精霊の穴を通り、本邸にある自分の部屋に到着。
ウォン
「ん?、シーザー。 珍しいな、お前が出迎えてくれるなんて」
【父上、少しお時間いいですか?】
こいつはダイヤーウルフなのに人間臭い。
ずっと人間の中で暮らしているとこうなるんだな。
「どうした?、子供でも産まれた?」
【……】
当たりらしく、照れたように顔を逸らす。
一緒にダイヤーウルフ用の小屋に向かう。
シーザー用の寝床はお祖父様の部屋の中にあるが、家族用の小屋が庭の隅にあった。
「だけどシーザー、なんで今まで言わなかったんだ?」
歩きながら訊ねる。
僕もキルス国関係で忙しくて本邸との行き来もバタバタと慌ただしくしてたけどさ。
【お祖父様が内緒にしようって】
おおう、シーザーは僕の子だけど、お祖父様にとっても孫になるか。
仲が良いのはいいことだ。
子狼がいる間は母親狼が非常に神経質になる。
ローズも人間に近寄られるのを嫌がっていた。
「こんにちは、入っても大丈夫かい?」
小屋といっても外観は人間が普通に住める大きさの一軒家である。
中はただの板張りに藁や毛布が敷かれているだけだけどね。
クゥーン
良いらしい。 僕はこのダイヤーウルフにとっては群れの頭だからな。
体毛は灰色が多いダイヤーウルフだが、シーザーの番である彼女は薄い茶色の毛色をしていた。
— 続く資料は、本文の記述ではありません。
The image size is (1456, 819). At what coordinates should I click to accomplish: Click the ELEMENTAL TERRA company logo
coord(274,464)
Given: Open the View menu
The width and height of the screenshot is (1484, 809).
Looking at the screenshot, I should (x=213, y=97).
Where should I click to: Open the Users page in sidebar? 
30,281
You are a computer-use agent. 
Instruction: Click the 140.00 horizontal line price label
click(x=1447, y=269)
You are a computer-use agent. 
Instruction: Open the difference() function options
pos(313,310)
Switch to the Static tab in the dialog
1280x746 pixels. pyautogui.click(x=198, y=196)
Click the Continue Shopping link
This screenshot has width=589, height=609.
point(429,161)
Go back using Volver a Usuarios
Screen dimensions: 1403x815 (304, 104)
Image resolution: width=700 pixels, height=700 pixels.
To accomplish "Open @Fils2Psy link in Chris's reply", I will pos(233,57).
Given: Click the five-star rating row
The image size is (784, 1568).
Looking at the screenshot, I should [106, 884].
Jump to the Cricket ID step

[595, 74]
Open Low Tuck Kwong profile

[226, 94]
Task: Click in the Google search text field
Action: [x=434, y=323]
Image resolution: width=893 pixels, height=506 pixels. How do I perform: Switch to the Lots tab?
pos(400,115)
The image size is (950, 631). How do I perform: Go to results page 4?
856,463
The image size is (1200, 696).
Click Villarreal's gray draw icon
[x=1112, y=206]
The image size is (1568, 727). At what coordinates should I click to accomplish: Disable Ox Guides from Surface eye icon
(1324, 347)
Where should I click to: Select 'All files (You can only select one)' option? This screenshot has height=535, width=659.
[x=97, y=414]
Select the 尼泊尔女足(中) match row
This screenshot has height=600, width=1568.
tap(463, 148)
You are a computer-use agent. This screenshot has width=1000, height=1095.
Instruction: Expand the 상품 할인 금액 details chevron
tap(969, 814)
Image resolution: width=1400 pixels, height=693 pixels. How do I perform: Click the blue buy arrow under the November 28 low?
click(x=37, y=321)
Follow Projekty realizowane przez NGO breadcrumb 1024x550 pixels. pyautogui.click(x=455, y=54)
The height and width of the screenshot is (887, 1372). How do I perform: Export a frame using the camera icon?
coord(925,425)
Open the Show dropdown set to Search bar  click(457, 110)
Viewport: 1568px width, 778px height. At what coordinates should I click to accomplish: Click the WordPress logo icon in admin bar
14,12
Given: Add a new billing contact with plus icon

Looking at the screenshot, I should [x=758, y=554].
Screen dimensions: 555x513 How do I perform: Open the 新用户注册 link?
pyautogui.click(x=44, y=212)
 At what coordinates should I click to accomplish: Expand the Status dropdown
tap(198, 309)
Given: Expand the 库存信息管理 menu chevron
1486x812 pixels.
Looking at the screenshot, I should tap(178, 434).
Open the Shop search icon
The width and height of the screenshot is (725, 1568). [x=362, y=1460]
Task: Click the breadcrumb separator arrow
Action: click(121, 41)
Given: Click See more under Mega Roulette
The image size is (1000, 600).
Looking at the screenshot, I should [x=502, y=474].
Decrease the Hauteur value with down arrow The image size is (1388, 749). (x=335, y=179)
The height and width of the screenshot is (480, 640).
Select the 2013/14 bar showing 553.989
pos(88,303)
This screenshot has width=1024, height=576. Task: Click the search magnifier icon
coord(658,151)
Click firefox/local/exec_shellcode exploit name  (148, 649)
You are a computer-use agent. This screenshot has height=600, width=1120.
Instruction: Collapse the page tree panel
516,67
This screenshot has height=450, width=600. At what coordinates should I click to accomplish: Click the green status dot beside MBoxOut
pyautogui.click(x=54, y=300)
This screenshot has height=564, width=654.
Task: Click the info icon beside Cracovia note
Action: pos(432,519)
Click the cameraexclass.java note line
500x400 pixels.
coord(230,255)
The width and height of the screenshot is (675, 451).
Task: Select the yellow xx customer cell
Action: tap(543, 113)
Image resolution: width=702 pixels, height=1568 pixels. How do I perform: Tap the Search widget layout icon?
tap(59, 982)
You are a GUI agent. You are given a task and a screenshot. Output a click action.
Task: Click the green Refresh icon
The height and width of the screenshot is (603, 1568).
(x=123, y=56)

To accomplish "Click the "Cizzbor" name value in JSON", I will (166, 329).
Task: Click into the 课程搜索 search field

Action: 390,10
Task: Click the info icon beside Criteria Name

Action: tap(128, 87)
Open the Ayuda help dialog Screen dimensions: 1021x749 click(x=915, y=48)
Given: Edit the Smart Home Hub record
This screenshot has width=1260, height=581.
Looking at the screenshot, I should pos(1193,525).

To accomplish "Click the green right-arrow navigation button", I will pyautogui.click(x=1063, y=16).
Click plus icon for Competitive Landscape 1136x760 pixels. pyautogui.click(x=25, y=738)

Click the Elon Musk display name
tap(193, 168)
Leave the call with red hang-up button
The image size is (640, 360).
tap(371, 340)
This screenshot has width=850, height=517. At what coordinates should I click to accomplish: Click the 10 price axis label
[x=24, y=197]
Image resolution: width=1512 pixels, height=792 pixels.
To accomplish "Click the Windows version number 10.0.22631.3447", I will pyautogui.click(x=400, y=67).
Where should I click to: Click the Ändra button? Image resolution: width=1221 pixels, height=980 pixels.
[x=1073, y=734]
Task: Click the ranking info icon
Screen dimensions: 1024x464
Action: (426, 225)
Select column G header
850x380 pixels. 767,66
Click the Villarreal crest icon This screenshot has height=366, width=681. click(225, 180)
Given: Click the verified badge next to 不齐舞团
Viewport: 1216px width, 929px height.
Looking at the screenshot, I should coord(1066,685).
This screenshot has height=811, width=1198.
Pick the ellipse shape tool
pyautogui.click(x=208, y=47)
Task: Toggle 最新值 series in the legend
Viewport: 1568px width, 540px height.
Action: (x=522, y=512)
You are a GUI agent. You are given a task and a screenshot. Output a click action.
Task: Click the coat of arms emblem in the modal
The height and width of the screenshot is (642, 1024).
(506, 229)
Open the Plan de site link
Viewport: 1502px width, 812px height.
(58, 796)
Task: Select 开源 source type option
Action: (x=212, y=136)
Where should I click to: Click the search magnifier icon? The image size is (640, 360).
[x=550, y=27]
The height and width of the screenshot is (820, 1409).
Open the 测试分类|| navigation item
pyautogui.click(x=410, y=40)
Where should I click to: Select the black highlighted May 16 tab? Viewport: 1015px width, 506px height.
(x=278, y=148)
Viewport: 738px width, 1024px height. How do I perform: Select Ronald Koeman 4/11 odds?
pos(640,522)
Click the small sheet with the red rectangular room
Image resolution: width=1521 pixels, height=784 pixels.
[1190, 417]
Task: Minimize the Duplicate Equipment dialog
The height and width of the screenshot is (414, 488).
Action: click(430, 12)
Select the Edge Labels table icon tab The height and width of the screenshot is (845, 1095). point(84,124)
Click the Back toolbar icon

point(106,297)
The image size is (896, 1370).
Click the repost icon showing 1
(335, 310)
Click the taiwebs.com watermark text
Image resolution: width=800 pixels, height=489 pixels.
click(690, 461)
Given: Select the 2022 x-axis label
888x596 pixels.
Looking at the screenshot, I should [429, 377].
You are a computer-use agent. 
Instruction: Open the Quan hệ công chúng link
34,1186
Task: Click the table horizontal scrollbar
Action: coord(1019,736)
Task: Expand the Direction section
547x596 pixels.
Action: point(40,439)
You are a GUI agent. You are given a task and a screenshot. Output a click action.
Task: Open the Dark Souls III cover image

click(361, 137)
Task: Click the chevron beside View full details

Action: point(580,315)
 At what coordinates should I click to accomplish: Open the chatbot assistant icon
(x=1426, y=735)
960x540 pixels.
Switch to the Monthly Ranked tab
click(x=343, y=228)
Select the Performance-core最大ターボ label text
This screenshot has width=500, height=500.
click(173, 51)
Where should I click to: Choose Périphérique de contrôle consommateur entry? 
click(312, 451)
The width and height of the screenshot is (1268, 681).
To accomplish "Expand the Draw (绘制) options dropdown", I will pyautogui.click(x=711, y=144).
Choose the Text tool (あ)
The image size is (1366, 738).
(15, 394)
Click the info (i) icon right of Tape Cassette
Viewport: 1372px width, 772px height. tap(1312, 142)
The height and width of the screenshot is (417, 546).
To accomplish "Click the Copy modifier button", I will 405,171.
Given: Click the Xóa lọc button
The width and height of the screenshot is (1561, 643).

本邸に入って丁寧に世話をされているうちに毛色がだんだん金色がかってきている。
そして、この冬に一体だけ産まれた子狼。
【白に近い金色なんです】
公爵家に多い髪の色である。
だから、お祖父様も僕を驚かせようと内緒にしていたんだな。
【父上、この子もフェンリルに近いのでしょうか】
妹狼のリルーがフェンリルに近いせいで苦労してるのを知ってるから心配になったんだろう。
「いや、大丈夫みたいだよ」
見た目はフェンリルに近いが、魔力自体はダイヤーウルフが多めだ。
「それにこの毛色は公爵家に多い色だから、お祖父様は喜んでると思うよ」
もうすでに子狼は両親と同じメダルを首に掛けていた。
「名前は『フィービー』か、良い名だ」
女の子だから、お祖父様はそこも気に入ってると思う。
ほっこりした気持ちで僕はお祖父様のいる部屋に入った。
「失礼します。 シーザーの娘を見て来ましたよ」
「うむ、そうか」
誇らしそうな顔をしたお祖父様は久しぶりに見る。
僕が心配ばっかり掛けてるせいですね、すみません。
カートさんとスミスさんが書類の交換をしている間、僕はお祖父様と一緒に執事長が淹れたお茶を飲む。
一通りの報告を終え、僕はコホンと咳をする。
顔を見てのお願いは小さい頃以来なので、少し緊張するというか恥ずかしい。
「誕生祝いの件ですが」
「ふむ、何か希望があるということかな」
僕は頷いて、チラッと打ち合わせ中のスミスさんたちを見る。
「領地に文官を分けていただけないかなと」
領地で採用するには人が足りない。
本邸で、ある程度教育済みの文官を分けてもらいたいと思っている。
温泉施設の従業員のように短期間で教育出来るものではないのだ。
「具体的にどうしたいのだ?」
「そちらのお好きなように」
僕に人選は無理ですよ、お祖父様。
「あっ、それならお願いしたいことがあります!」
打ち合わせしてたんじゃないのか、カートさん。
「実は、文官の間でも公爵領に行きたいという者が増えておりまして」
個人で行くには遠過ぎる。
しかし温泉施設や魔獣狩りなんかは気になるということらしい。
「仕事で赴任となると左遷という悪い印象で受け取られますけど、希望者を募って、一定期間お試しで働いてもらうのはどうでしょうか」
気に入って、長期間やっていけそうなら現地で引き続き働いてもらう。
「なるほどの。 武官以外では、なかなか行けない場所ではあるか」
どうやら公爵邸内で「領地に行くのは武官ばかりだ」と不満が上がったらしい。
僕としては、募集しても田舎だし、子供が領主代理だから嫌がられるかなと思っていた。
少しは領地が繁栄し始めたし、行ってみたいと思われたらいいな程度である。
しかも、まだ働くかどうかは決めないで行ってみるだけ、なんてあまりにも優遇過ぎないか。
今度は武官から苦情が出そうだけど。
カートさんがウンウン頷きながら言う。
「大切な家族や恋人がいる者は行きたがらないですしね」
カートさんは侯爵家の次男だそうで、おそらく結婚に関してはそのうち家から指示が来るだろうということだ。
「それまでに好きな人でも出来ればいいが」
お祖父様も気に掛けているようだけど仕事が忙し過ぎて無理みたいだ。
「私のことは気にしないで下さい。 一生、公爵閣下について行きます」
うーん、ちょっとキモイなコイツ。
◆ ◆ ◆ ◆ ◆ ◆ ◆ ◆ ◆ ◆ ◆ ◆ ◆ ◆
シーザーはダイヤーウルフの母ローズと、シェイプシフターである父親イーブリスとの間に産まれた。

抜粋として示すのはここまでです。